● Exercise objective
Rewrite the items from the line that contains "Image resolution: width=1723" through the line that contains "What do you see at coordinates (500, 836)" as a Markdown table with columns n and Line, one row per line, leaving out blank lines.

● Dataset entries
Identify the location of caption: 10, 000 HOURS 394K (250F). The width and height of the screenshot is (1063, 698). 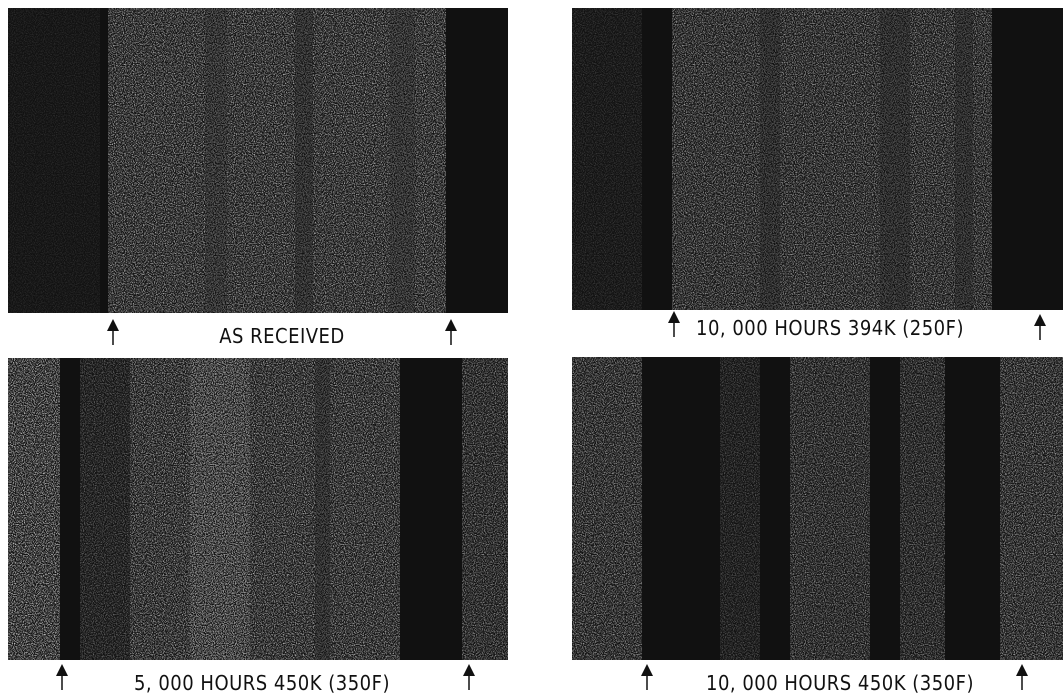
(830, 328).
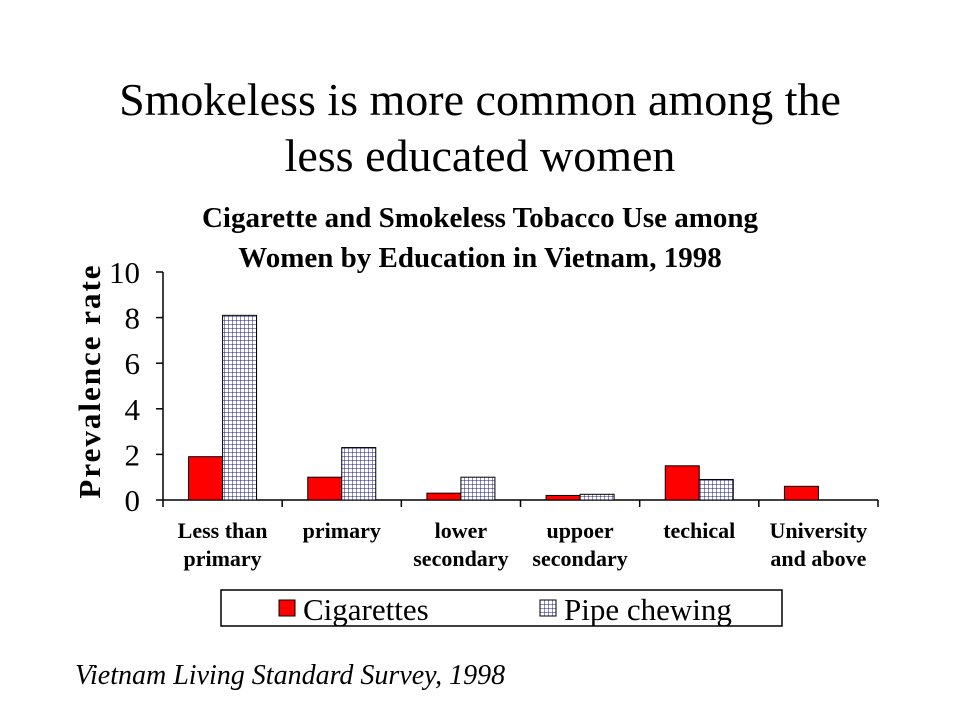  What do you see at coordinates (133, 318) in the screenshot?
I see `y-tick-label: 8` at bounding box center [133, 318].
--
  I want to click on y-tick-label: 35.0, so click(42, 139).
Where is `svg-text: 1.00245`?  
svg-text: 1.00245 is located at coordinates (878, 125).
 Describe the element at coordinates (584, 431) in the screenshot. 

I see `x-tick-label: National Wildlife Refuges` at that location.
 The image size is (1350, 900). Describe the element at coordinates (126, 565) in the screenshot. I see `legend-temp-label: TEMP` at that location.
---
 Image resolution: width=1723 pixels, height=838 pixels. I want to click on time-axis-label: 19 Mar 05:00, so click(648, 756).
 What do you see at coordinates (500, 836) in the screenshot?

● Written answer
| n | Line |
|---|---|
| 1 |  Image resolution: width=1723 pixels, height=838 pixels. I want to click on time-axis-label: 19 Mar 05:00, so click(648, 756). |
| 2 |  What do you see at coordinates (500, 836) in the screenshot? |